Soon Osherov was meeting people in the city's burgeoning creative class and doing self-assigned fashion shoots, "to expand my craft and get the hang of it." Things, as she puts it, "snowballed."

Beautiful pictures

Osherov says her feel for fashion has been a work-in-progress. "I remember when I was younger, I would look at the runway stuff - the fall issue of Vogue that's two-inches thick - and skip over all of it because I didn't know what I was looking at. So much of it is pretty outlandish. Who is going to wear this? Who can afford it? But I've since learned it's more intricate than that. It's everything, from shoes to hair to make-up. A lot of it's in the details, then how that translates to real life. How you interpret it. There's a whole creative process."

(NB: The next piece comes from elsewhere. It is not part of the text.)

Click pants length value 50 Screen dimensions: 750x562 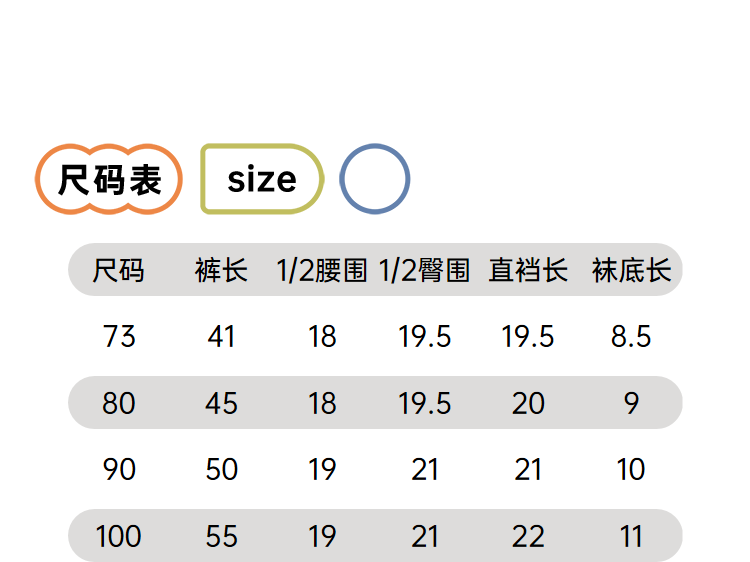click(221, 469)
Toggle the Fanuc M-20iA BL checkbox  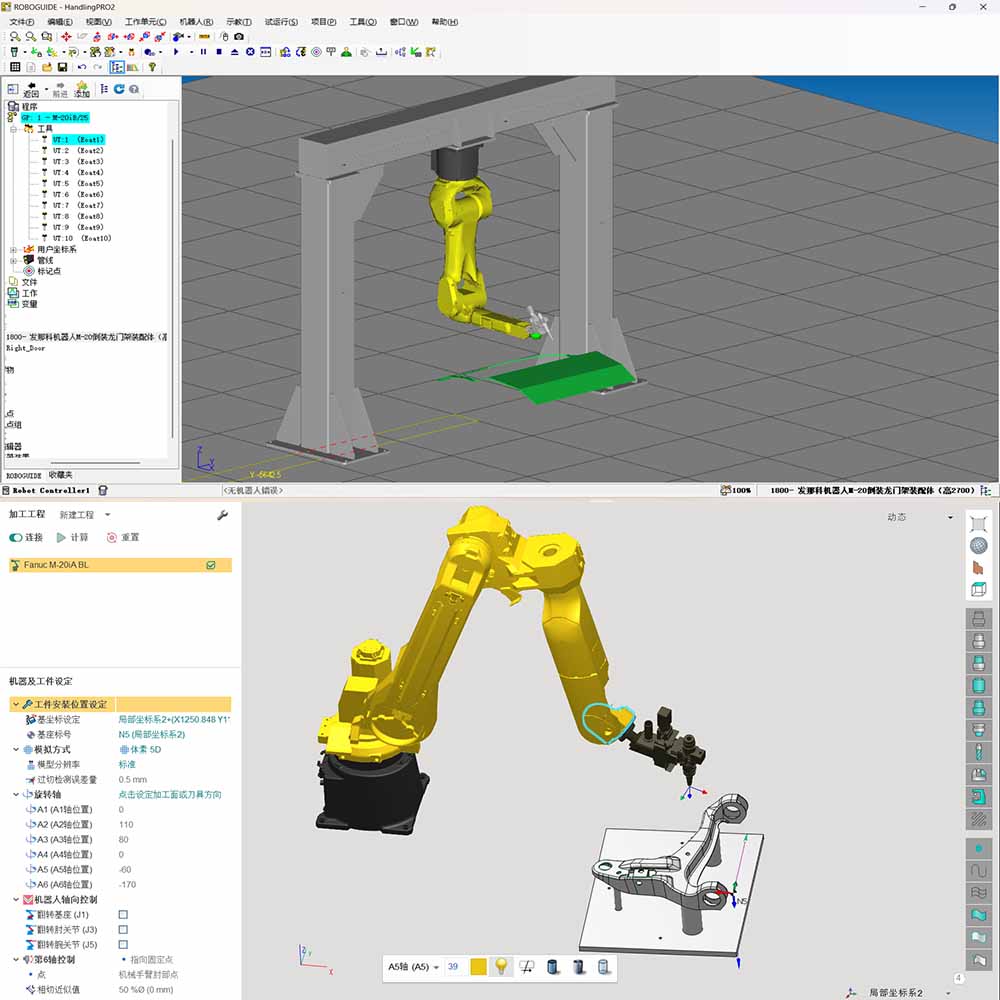coord(210,565)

She says it took her years to understand the real importance of shoes. "I could not wrap my mind around how women could spend $200, $300, $400 on a pair of shoes. But I've finally grasped that the outfit starts with a shoe. You have a great shoe, it literally can take the entire outfit from boring and mundane to the most stylish, chic thing ever. It's completely bizarre, but I get it now."

For Osherov, a successful fashion shoot often begins with what she calls "stories" that might be inspired by run-down buildings or a beautiful natural setting. "I'll percolate on that. I don't know that there's a formula. Usually, I accumulate ideas and inspiration when I'm not actively trying to think about a shoot. Like any creative person, you just have these notebooks and you collect pictures and it all marinates. Then, one day, you see a location or a model and you go, 'Oh, yeah! I've been thinking about this for a year.'"

Osherov's work displays an unabashed theatricality and romance. Although she understands the appeal of photographers who work against expectations by deliberately looking for ugly or otherwise disturbing imagery, "that's too deep for me," she laughs. "I'm in it to make beautiful pictures."

"I think it catches someone's eye if they can somehow relate to it," Osherov says of her image-making. "It's a situation they've been in, or they want to be in, or they can imagine themselves being in. I think my goal is to create a beautiful image that is a fantasy of sorts that a consumer would buy into."